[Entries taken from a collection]
::::::

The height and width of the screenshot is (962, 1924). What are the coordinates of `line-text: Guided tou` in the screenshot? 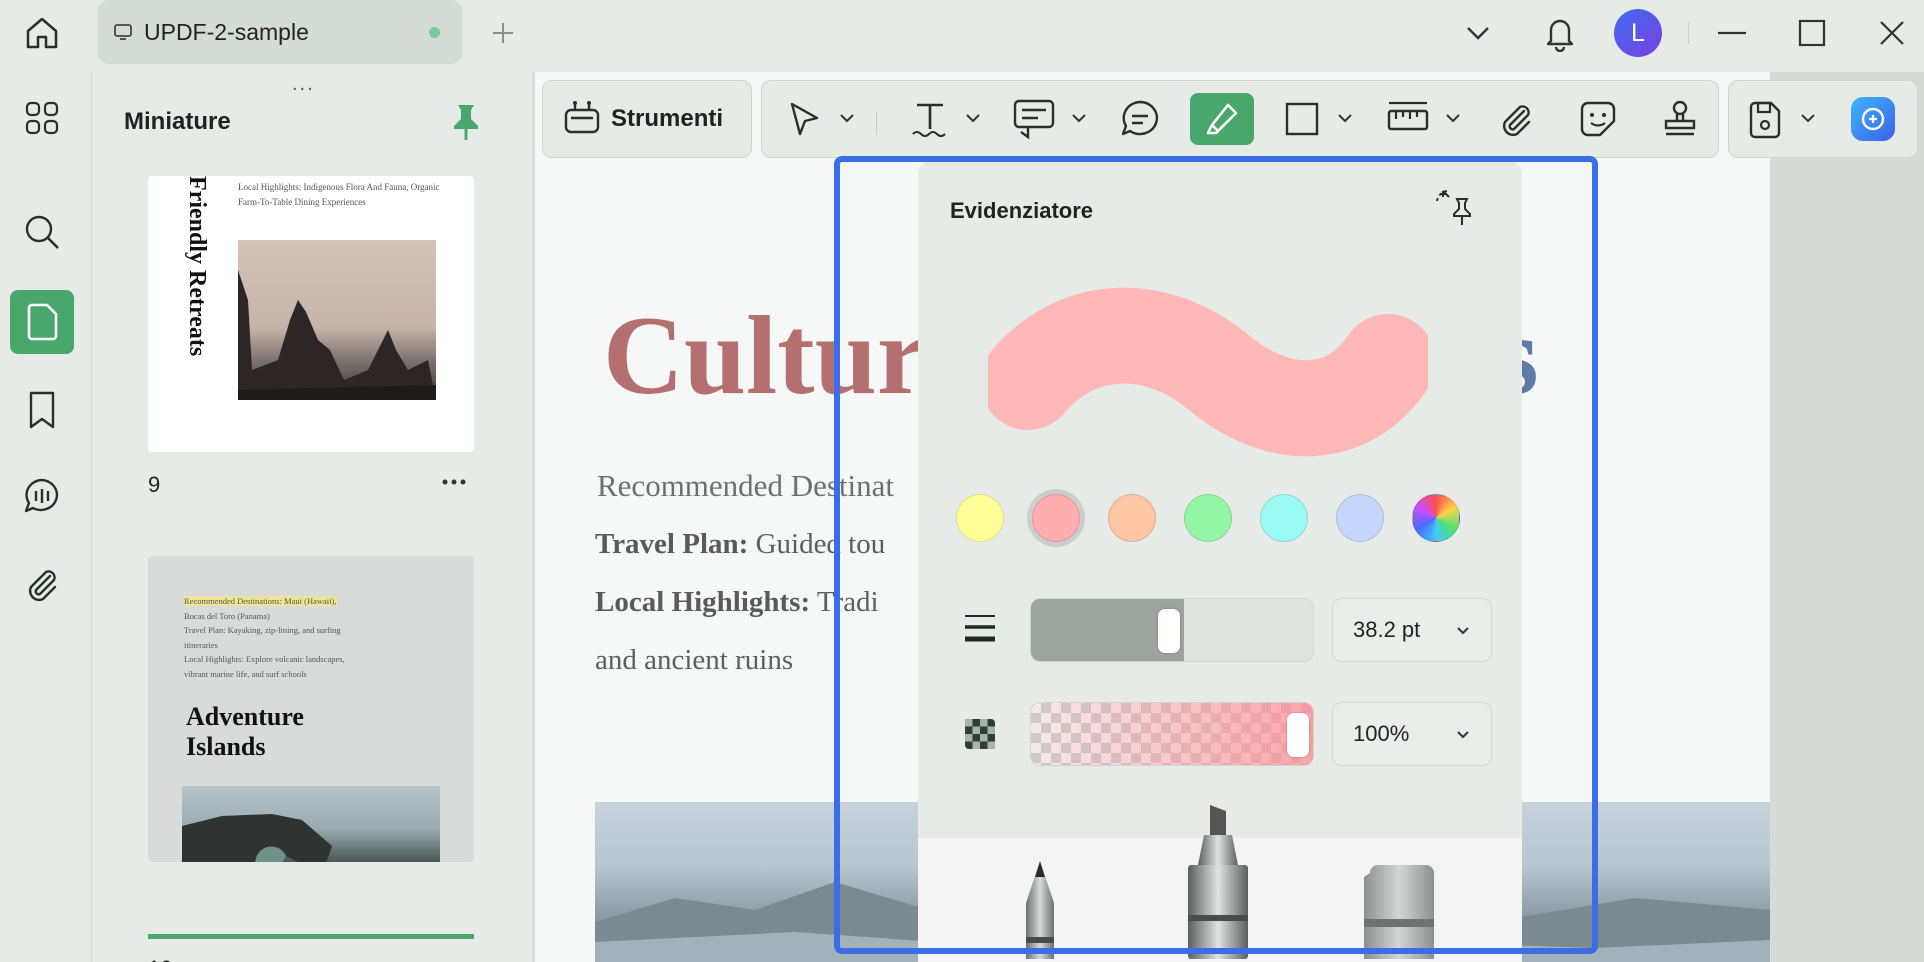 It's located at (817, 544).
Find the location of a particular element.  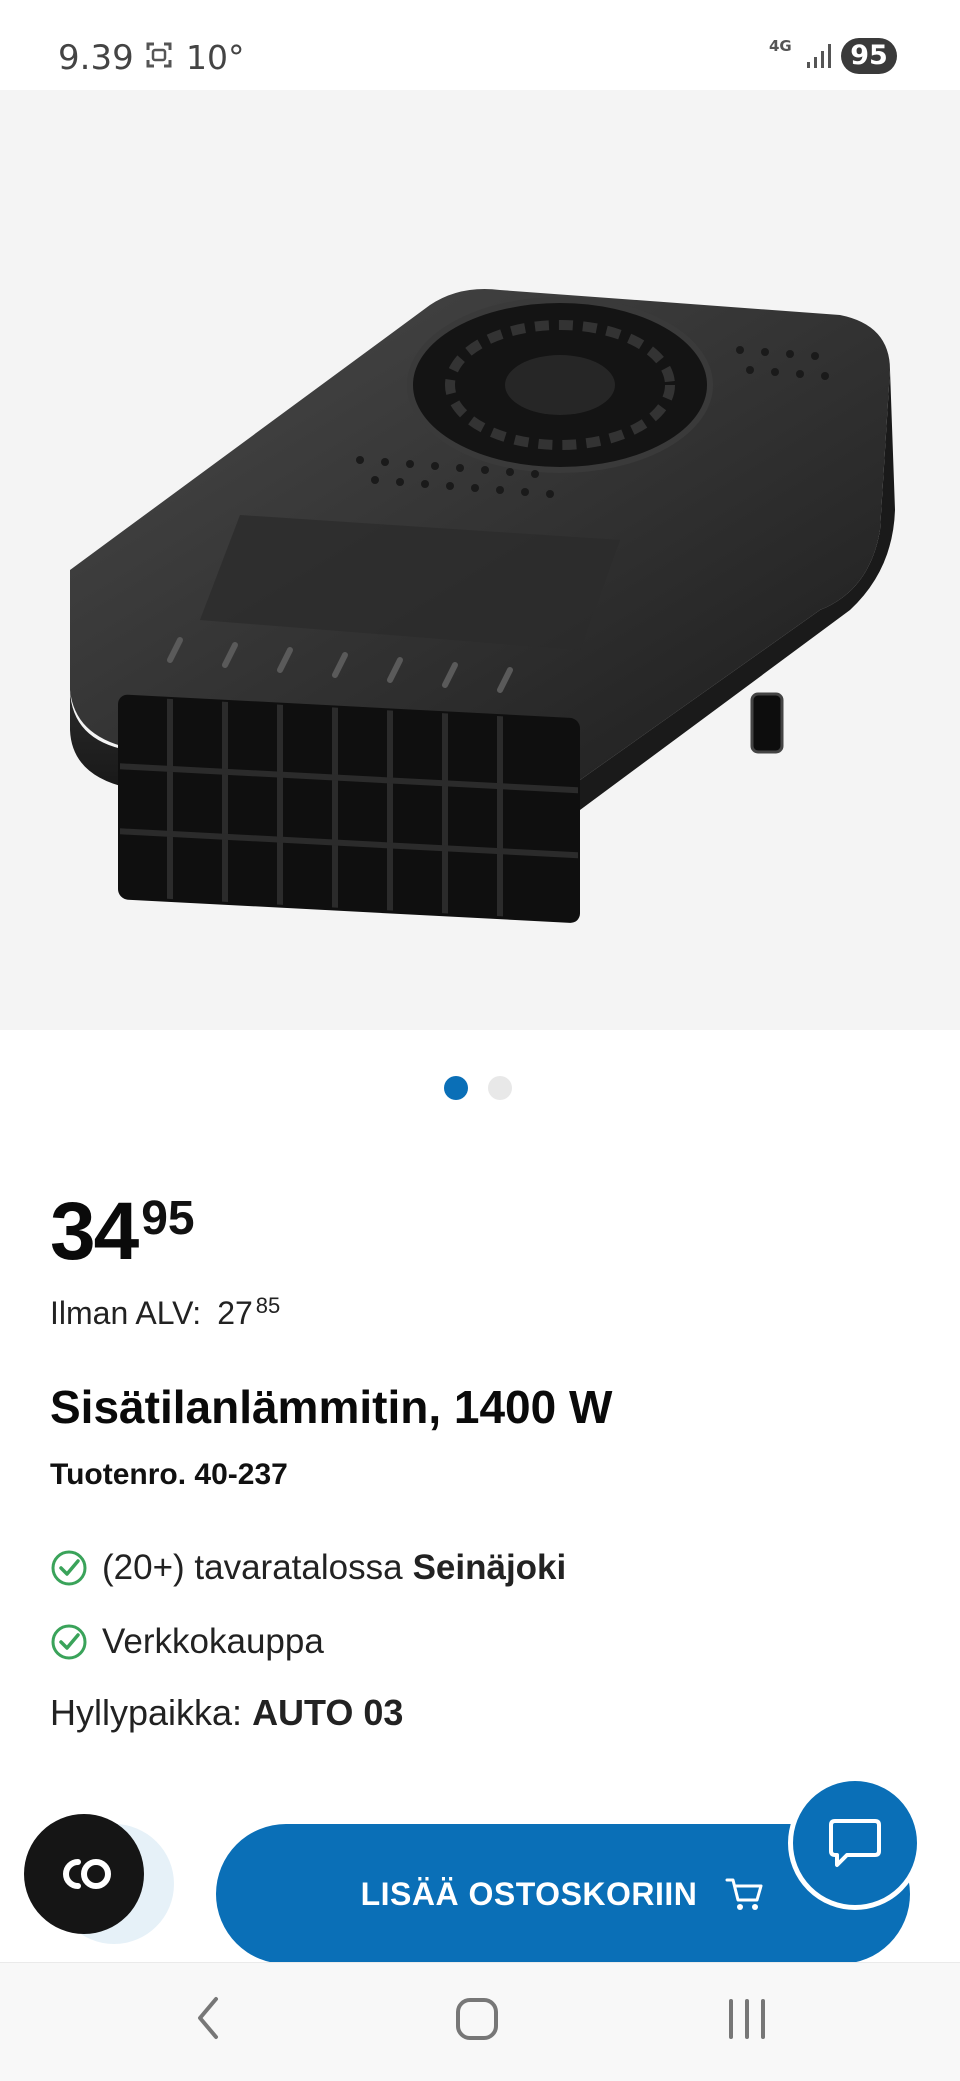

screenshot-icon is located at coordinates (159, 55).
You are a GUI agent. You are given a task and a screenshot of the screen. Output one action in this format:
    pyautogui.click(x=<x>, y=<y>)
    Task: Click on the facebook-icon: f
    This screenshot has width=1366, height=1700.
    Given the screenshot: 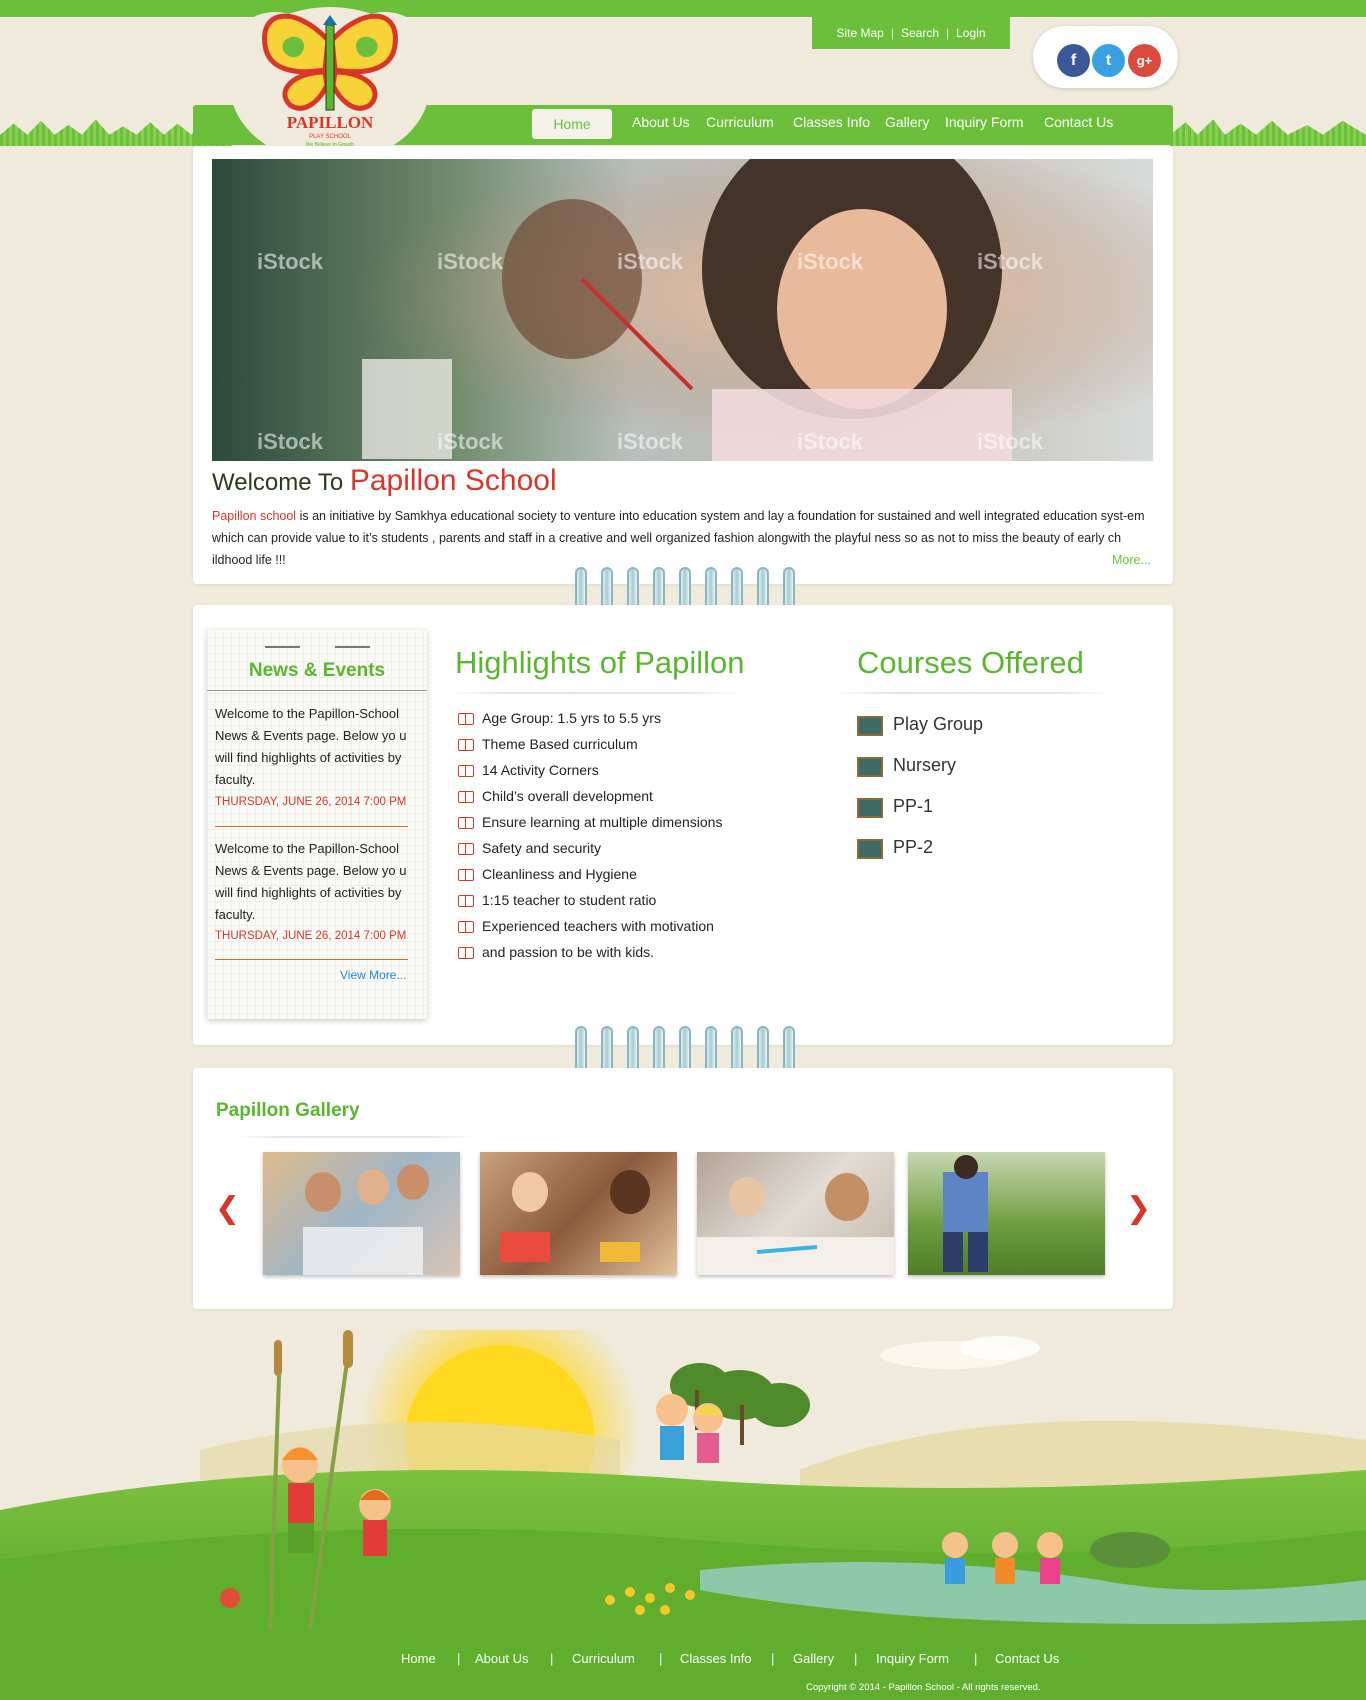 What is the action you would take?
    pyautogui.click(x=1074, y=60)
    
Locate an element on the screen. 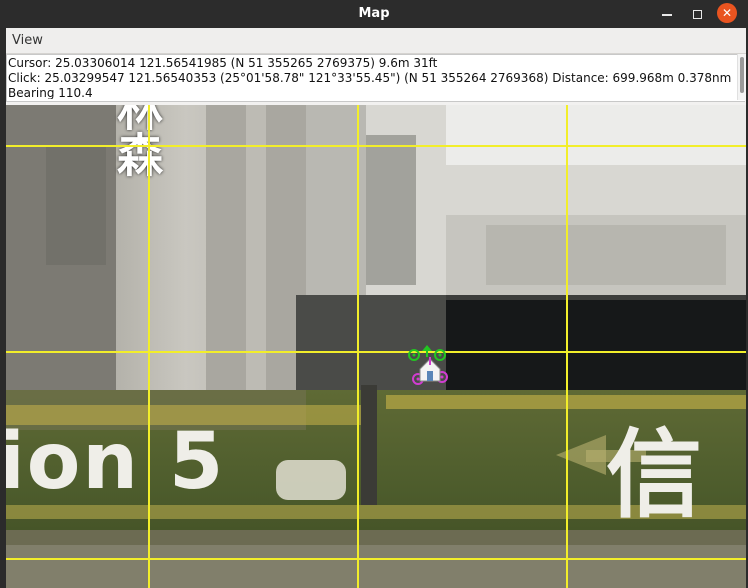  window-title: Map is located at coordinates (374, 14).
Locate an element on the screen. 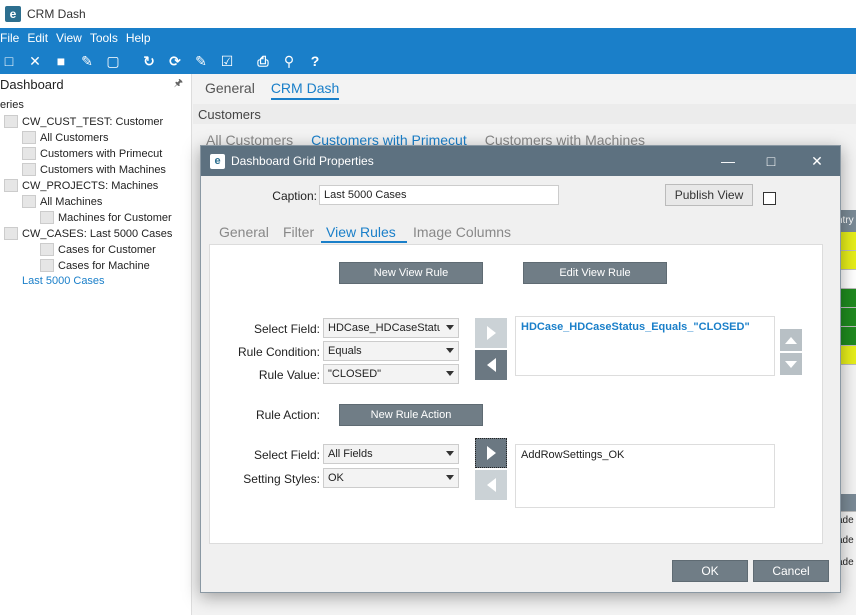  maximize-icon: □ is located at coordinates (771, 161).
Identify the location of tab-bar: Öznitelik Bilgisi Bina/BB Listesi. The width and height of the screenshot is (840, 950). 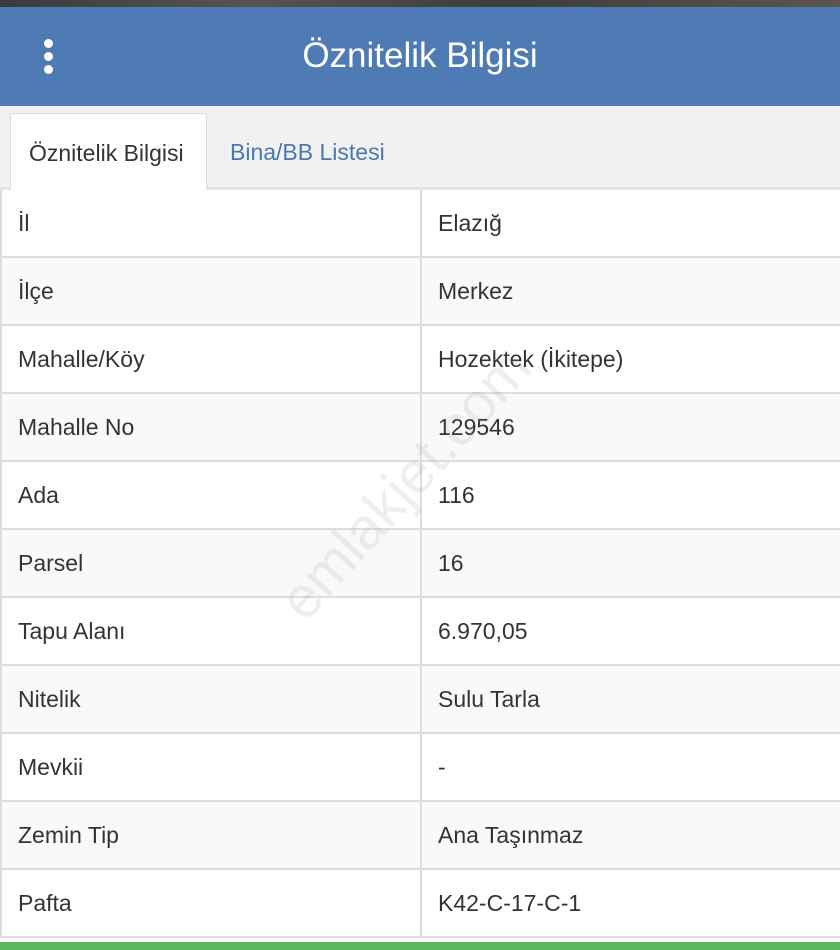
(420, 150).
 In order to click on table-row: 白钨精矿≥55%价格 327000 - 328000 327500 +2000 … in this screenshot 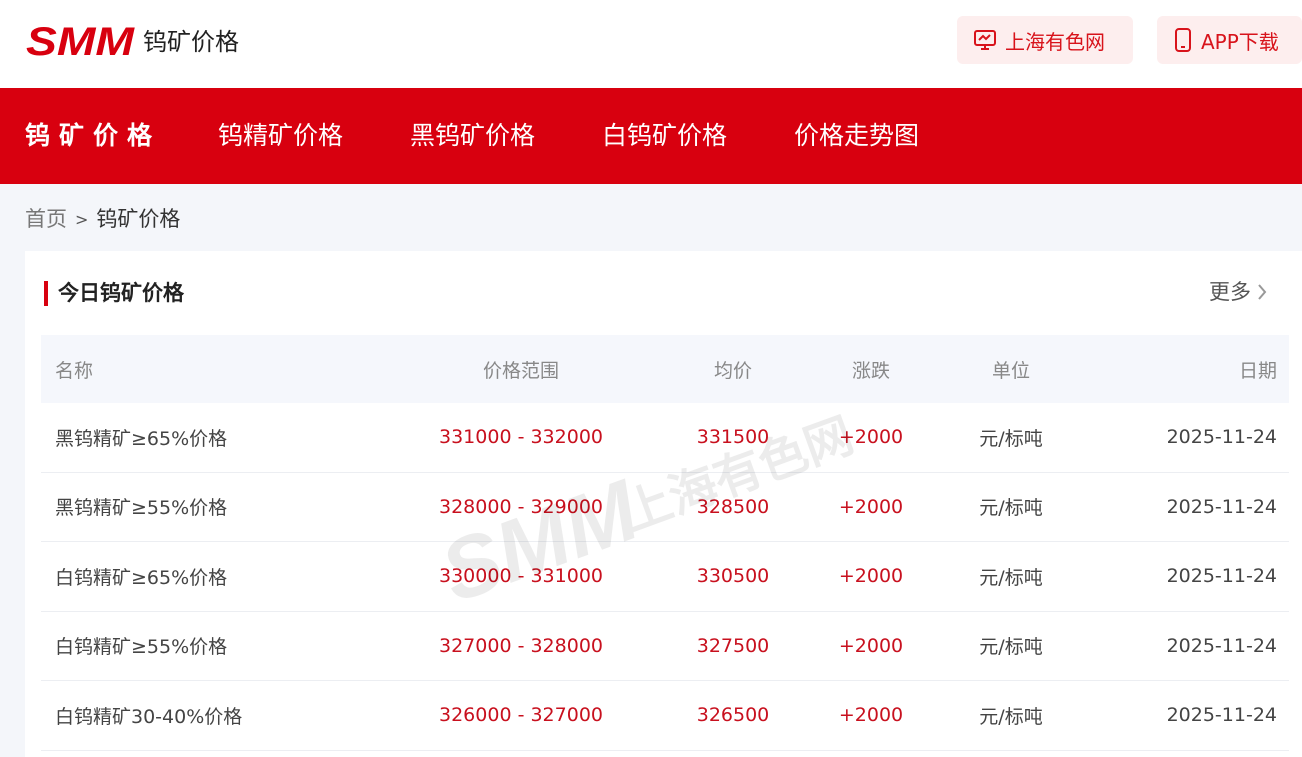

::::::

(Assignment):
Return, verbatim, the part of the data that opens with the line containing "Identify the location" and closes at the end of the data, leaving the pictures out of the answer.

(Reply):
Identify the location of tab-bar: Öznitelik Bilgisi Bina/BB Listesi. The width and height of the screenshot is (840, 950). 
(420, 150).
 In order to click on table-row: 白钨精矿≥55%价格 327000 - 328000 327500 +2000 … in this screenshot 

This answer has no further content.